取り組む課題.
**A)** 本文のうち「だが、こうなると」で始まる段落を、主な事実を残したまま箇条書きにまとめなさい。
**B)** 本文の"日別アーカイブ: 2024年7月27日"から"込まれるのはわりと不思議だ。"まで（その語句も含めて）を、一字も変えずに書き写しなさい。

読解用の抜粋.
◆ ◆ ◆ ◆ ◆ ◆ ◆
日別アーカイブ: 2024年7月27日

韓国 大手ECサイト運営会社で精算遅延…数千億ウォンのドミノ被害

韓国 日本人もAmazonや楽天といった大手のECサイトを利用していると思うが、こちらは普通に考えてECサイトというのはネット上で、お店を開ける場所を提供するところなので赤字になりにくいイメージがある。なぜならECサイトは仲介料をもらって店を紹介するので、そこで商品を売っているわけでもない。だから在庫なんていうものは気にしないでいい。

現実で言えば不動産商売に近いんじゃないか。しかも、現実的な土地よりもネットの土地代金、サーバー代ぐらいなので小さなECサイトはともかく、大企業も商品を販売している大手ECが倒産レベルに追い込まれるのはわりと不思議だ。

だから、今回の記事を読んで不思議に思うのだが、問題は大手ECサイトは店が得られる商品の販売代金をいったん、ECサイトが受け取ってからそれを手数料を取ったあと、店に売上代金を渡すわけだ。ところが、この大手ECサイトがその売上を渡すの店側に待ってほしい。つまり、なぜか販売代金を渡すのを遅延するようになった。これは100%おかしいのだ。なぜなら、販売代金が客側から振り込まれないことはあり得ないからだ。この時点でこのECサイトは自転車操業や他に大きな借金をしている可能性がでてくる。

自転車操業というのは本来の意味は、借金を返すのに別の場所から金を借りてくることを繰り返すことだ。今回の場合、販売代金の遅延はまさにそれ。店の売上代金を渡すのを遅延させて、遅れている店に払うようになれば、それはもう自転車操業とかわらない0。

だが、こうなるとECサイトの信用が消えるので、ECサイトに出店していた店はどんどん販売をやめていく。すると手数料が激減するので、さらにECサイトは追い込まれていく。つまり、もう倒産するしかないのだ。こちらからすればネットで販売場所を提供しているだけで赤字になる経営というのは謎だが、これは韓国経済的に面白いので取り上げたくなった。しかも、既に損失の最大規模は数兆ウォンとか。いやあ、なかなか興味深いことになってると。
◆ ◆ ◆ ◆ ◆ ◆ ◆
提供情報.
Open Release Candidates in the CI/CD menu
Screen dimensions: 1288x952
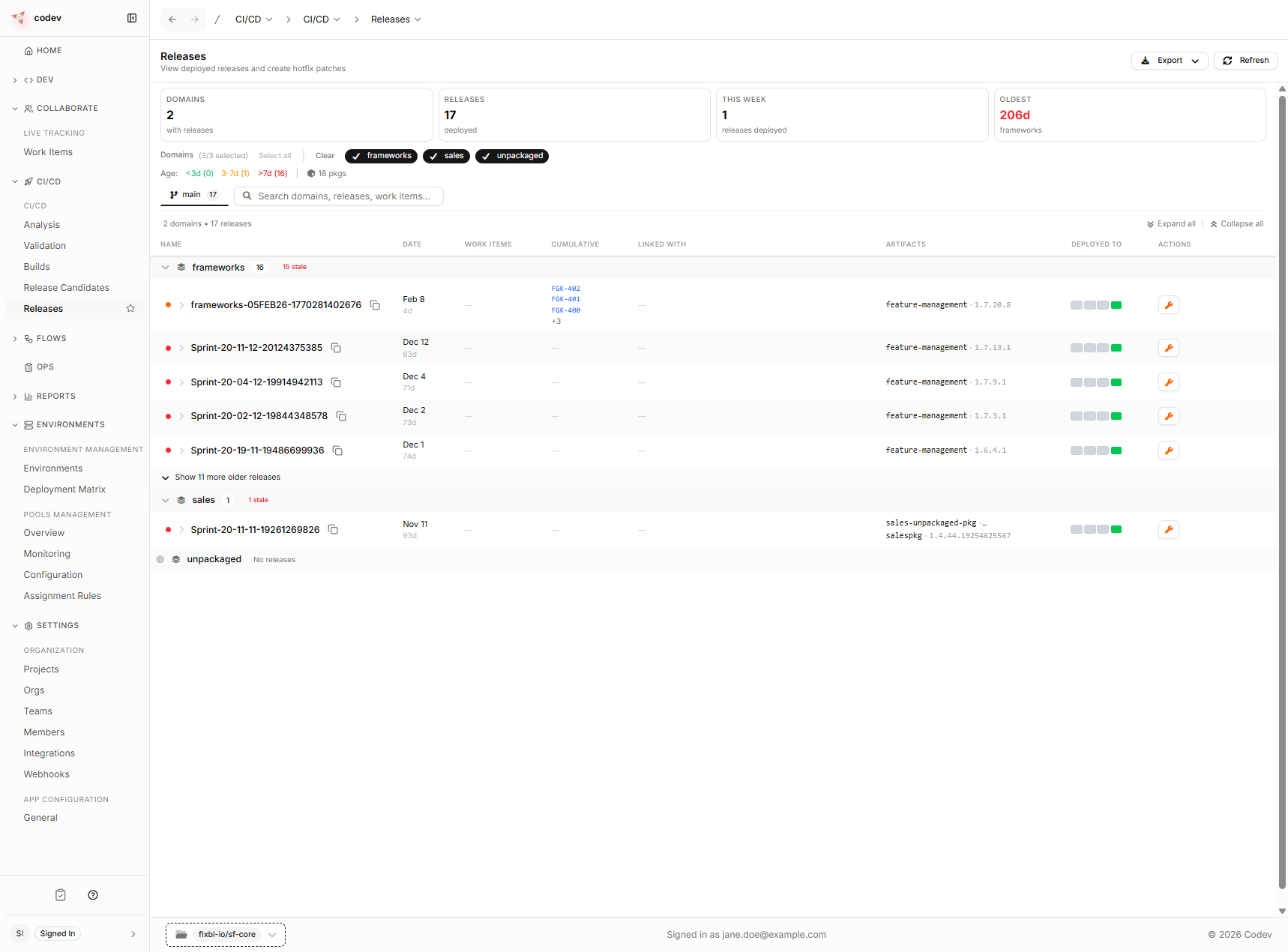pyautogui.click(x=66, y=287)
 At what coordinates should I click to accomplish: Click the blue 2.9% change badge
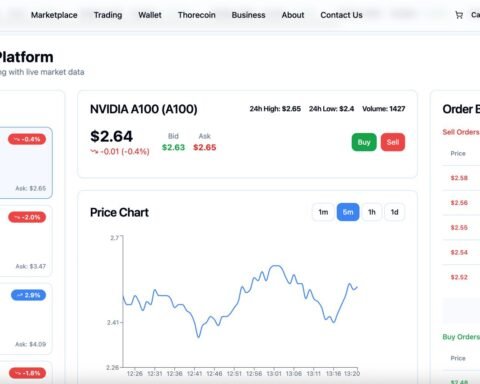pos(28,295)
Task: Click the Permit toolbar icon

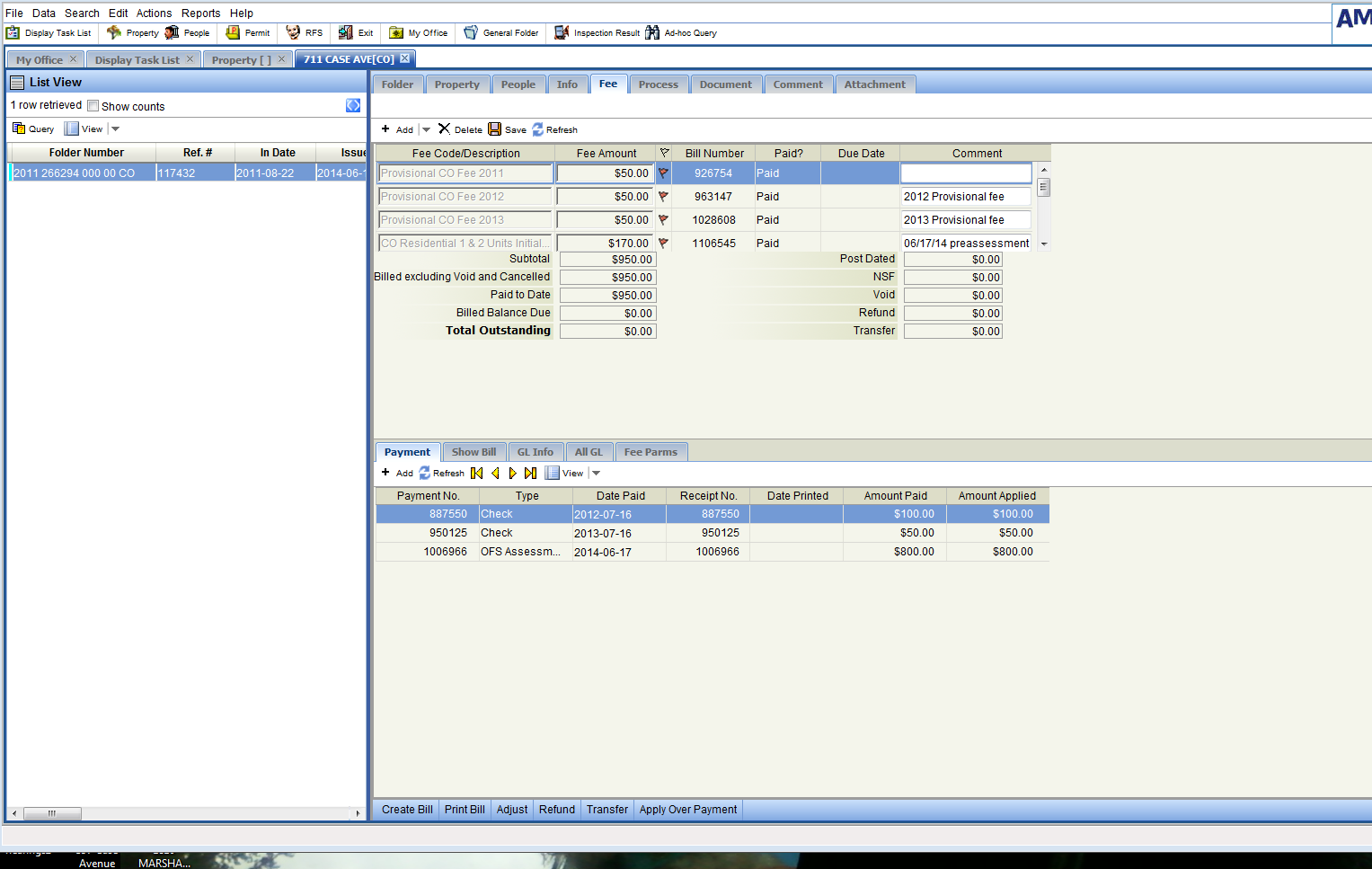Action: tap(234, 33)
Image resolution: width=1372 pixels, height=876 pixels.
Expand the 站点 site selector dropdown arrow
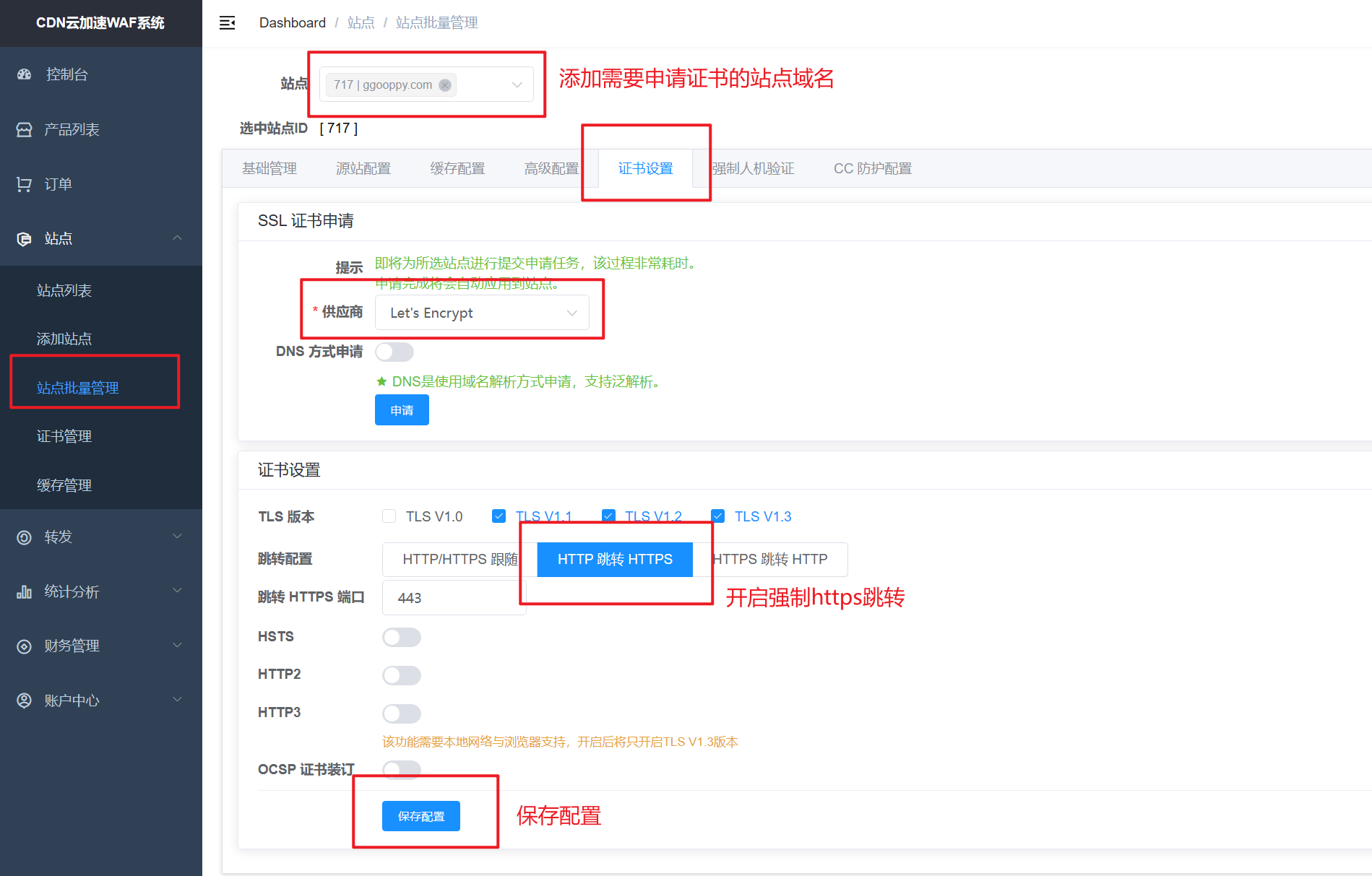pos(517,85)
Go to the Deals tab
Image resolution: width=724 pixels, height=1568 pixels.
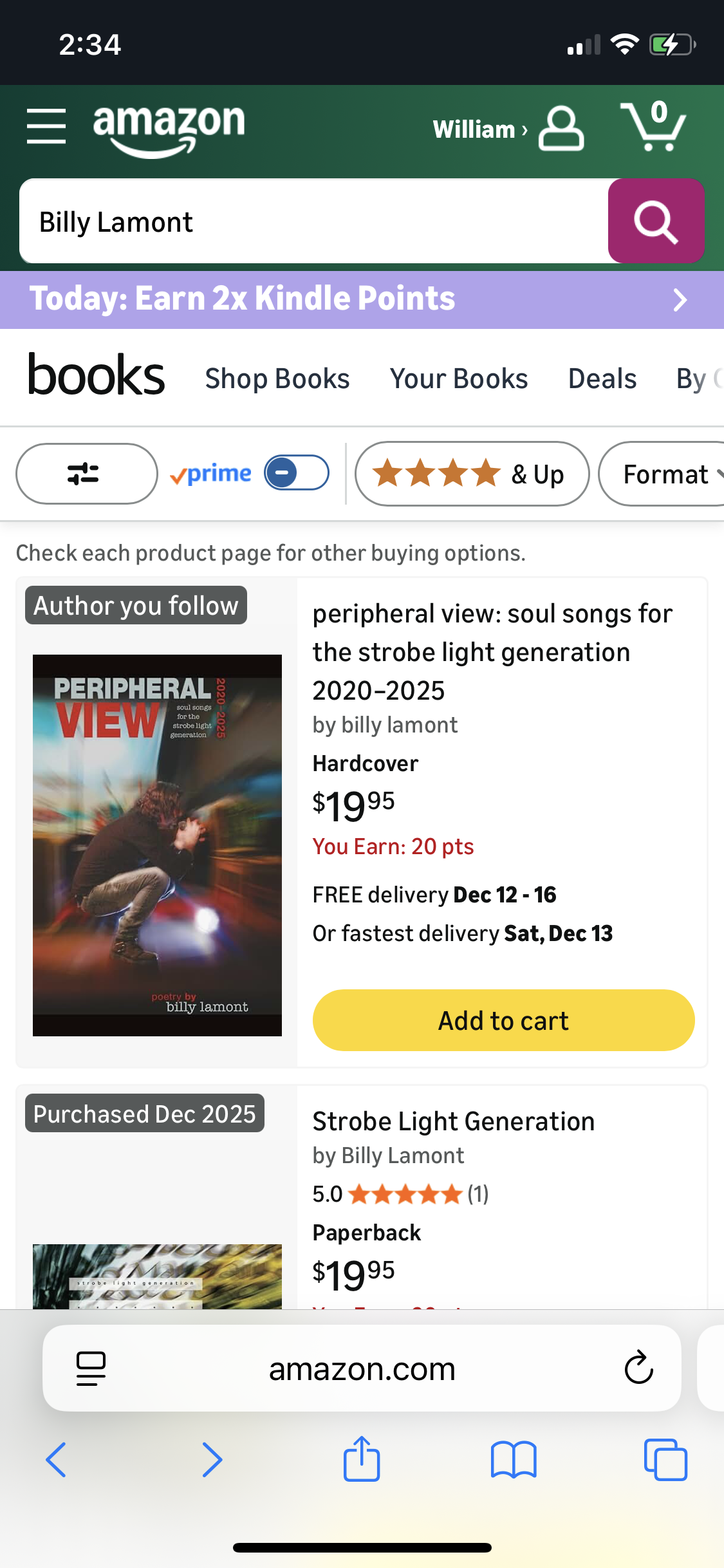[x=602, y=378]
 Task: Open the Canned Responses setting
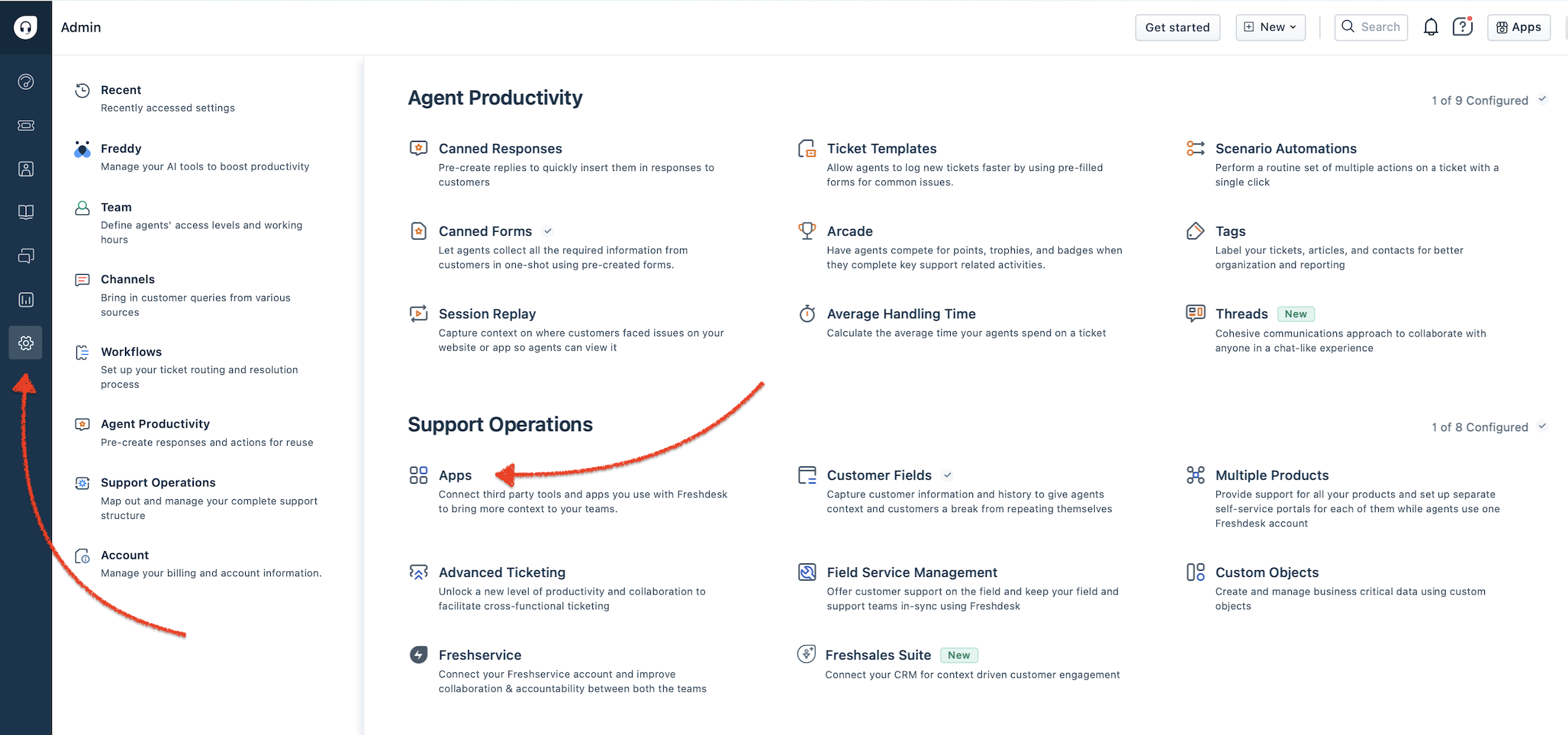click(500, 149)
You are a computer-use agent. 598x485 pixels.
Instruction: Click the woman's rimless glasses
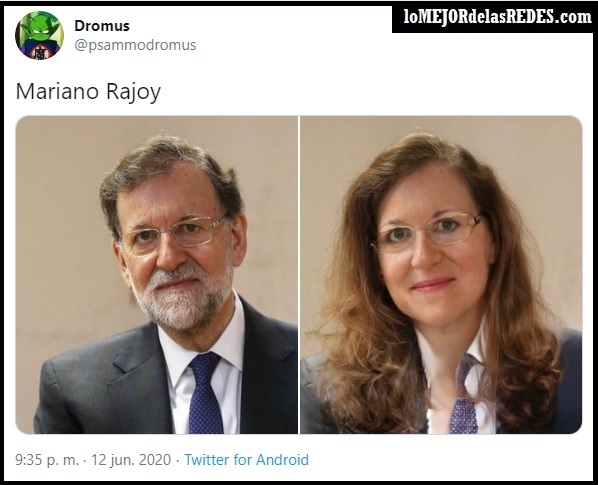(x=427, y=231)
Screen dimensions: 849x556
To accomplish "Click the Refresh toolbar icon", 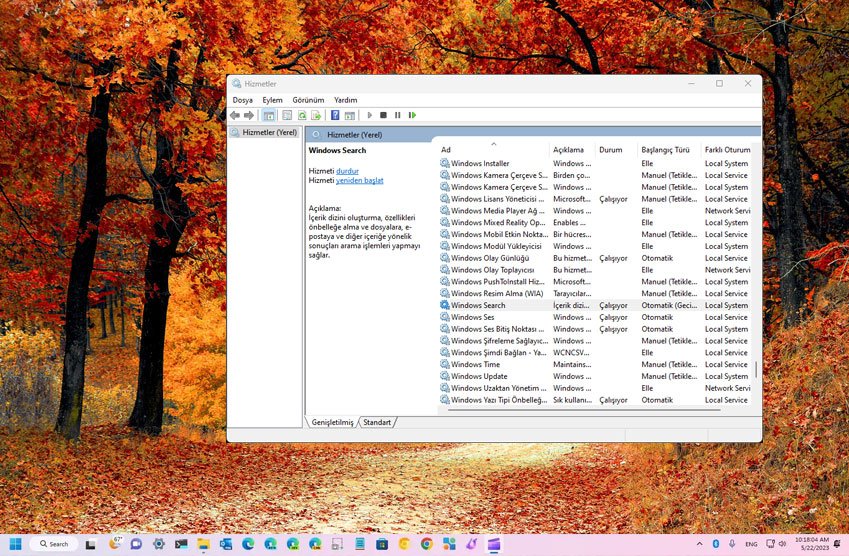I will 302,116.

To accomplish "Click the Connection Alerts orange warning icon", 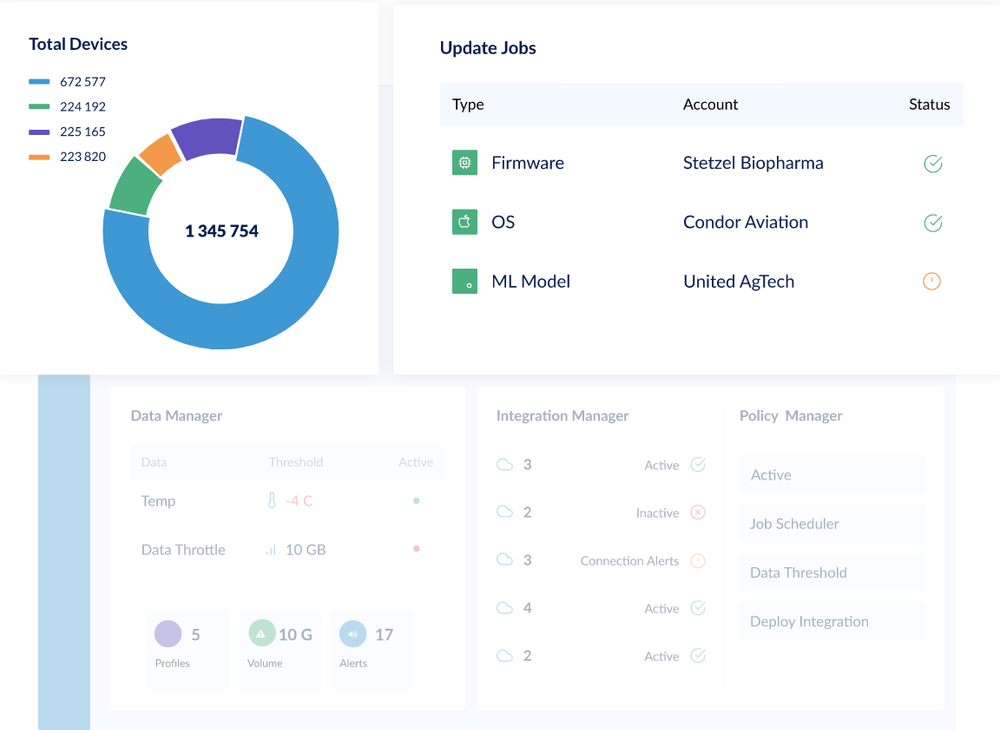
◆ ◆ ◆ ◆ ◆ ◆ ◆
解答一覧.
**A)**
- このような状況になると、ECサイトの信用が消える。
- ECサイトに出店していた店が、次々に販売をやめていく。
- 手数料が激減して、ECサイトはさらに追い込まれ、倒産するしかなくなる。
- ネットで販売場所を提供しているだけで赤字になる経営は謎だが、韓国経済的に面白いので取り上げた。
- 損失の最大規模は、すでに数兆ウォンとされる。

**B)**
日別アーカイブ: 2024年7月27日

韓国 大手ECサイト運営会社で精算遅延…数千億ウォンのドミノ被害

韓国 日本人もAmazonや楽天といった大手のECサイトを利用していると思うが、こちらは普通に考えてECサイトというのはネット上で、お店を開ける場所を提供するところなので赤字になりにくいイメージがある。なぜならECサイトは仲介料をもらって店を紹介するので、そこで商品を売っているわけでもない。だから在庫なんていうものは気にしないでいい。

現実で言えば不動産商売に近いんじゃないか。しかも、現実的な土地よりもネットの土地代金、サーバー代ぐらいなので小さなECサイトはともかく、大企業も商品を販売している大手ECが倒産レベルに追い込まれるのはわりと不思議だ。